Ma dal momento che gli aiuti precedenti erano stati concessi quasi a fondo perduto, senza risanare le fragilità del Paese entrato in crisi, i leader europei decisero di sottoporre questo strumento a delle “condizionalità”, le riforme ed il risanamento di bilancio, e ad una specifica vigilanza, quella della Troika, per accertare che gli impegni fossero effettivamente applicati. Una scelta che sembrò quanto mai opportuna per rassicurare tutti gli Stati sulla efficacia degli aiuti concessi. In Italia era ancora l’epoca del Governo Berlusconi (ancora per poco) e l’allora Ministro dell’Economia Giulio Tremonti giudicò l’accordo soddisfacente per assicurare il successo dell’iniziativa. Chi avrebbe potuto pensare il contrario all’epoca?

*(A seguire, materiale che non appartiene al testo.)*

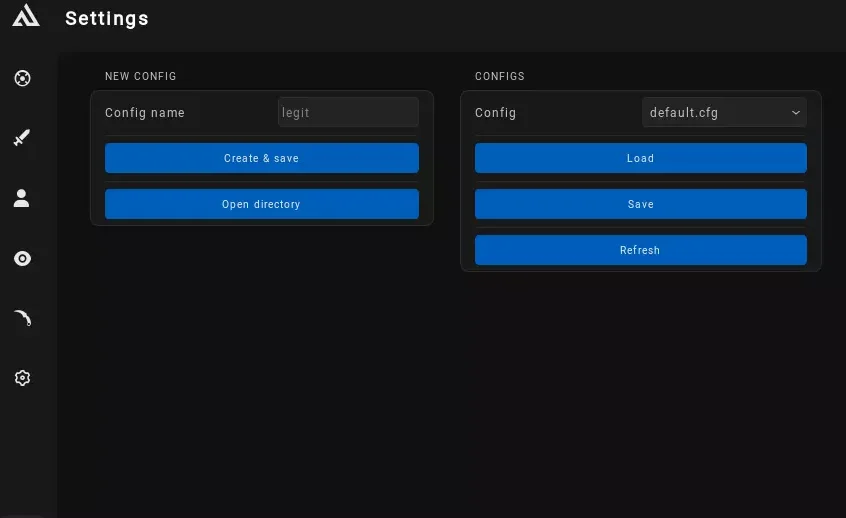This screenshot has width=846, height=518.
Task: Open the sword icon sidebar section
Action: (x=22, y=138)
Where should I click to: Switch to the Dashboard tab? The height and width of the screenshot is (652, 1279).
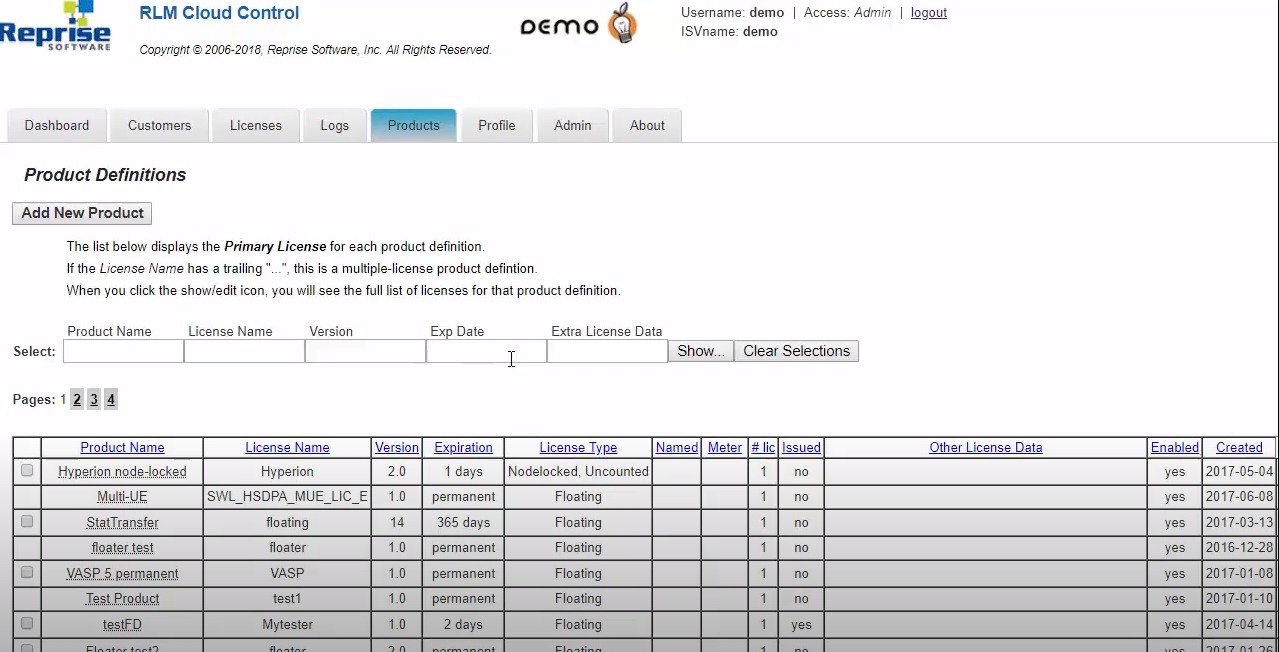[56, 125]

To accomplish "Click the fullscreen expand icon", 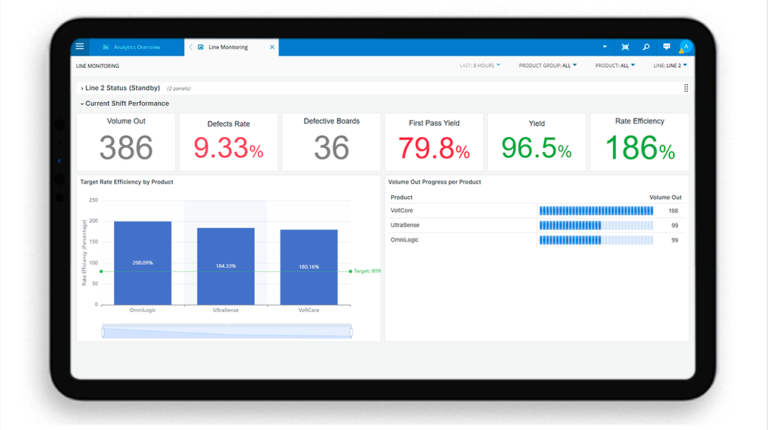I will click(625, 47).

Il Fiscal Compact, o accordo sul risanamento e pareggio di bilancio, arrivò subito dopo: si era già nell’era del Governo Monti, quando per la prima volta si parlò di regole di bilancio più rigide, di una revisione dei Trattati istitutivi dell’Unione Europea e di unione fiscale ed Eurobond. Era il 2012 e nessuno pensava che, nel 2020, i leader europei si ritrovassero a fare a braccio di ferro per gli Eurobond (o Coronabond come oggi ci piace chiamarli).